Content starts

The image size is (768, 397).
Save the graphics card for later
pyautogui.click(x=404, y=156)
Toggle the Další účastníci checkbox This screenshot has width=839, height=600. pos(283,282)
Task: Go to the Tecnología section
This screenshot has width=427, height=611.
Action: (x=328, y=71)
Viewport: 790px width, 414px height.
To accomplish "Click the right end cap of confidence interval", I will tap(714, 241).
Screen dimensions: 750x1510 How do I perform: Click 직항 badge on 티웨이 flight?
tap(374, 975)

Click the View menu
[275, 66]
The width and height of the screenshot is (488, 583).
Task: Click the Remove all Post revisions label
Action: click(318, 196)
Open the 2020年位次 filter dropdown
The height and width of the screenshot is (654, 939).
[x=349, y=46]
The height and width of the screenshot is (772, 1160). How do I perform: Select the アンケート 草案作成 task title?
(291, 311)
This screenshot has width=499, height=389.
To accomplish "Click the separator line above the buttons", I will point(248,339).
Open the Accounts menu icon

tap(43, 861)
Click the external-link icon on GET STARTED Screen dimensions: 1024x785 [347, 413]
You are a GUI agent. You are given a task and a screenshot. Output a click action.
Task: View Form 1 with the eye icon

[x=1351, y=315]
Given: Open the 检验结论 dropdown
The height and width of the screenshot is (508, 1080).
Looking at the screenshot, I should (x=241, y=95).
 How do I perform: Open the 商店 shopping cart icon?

Content ends

**What you will do**: Each line from the one with "Task: View Form 1 with the eye icon" to the end of the material should be duplicated exactly, and no other line.

**Response to the exercise**:
Task: View Form 1 with the eye icon

[x=1351, y=315]
Given: Open the 检验结论 dropdown
The height and width of the screenshot is (508, 1080).
Looking at the screenshot, I should (x=241, y=95).
 How do I perform: Open the 商店 shopping cart icon?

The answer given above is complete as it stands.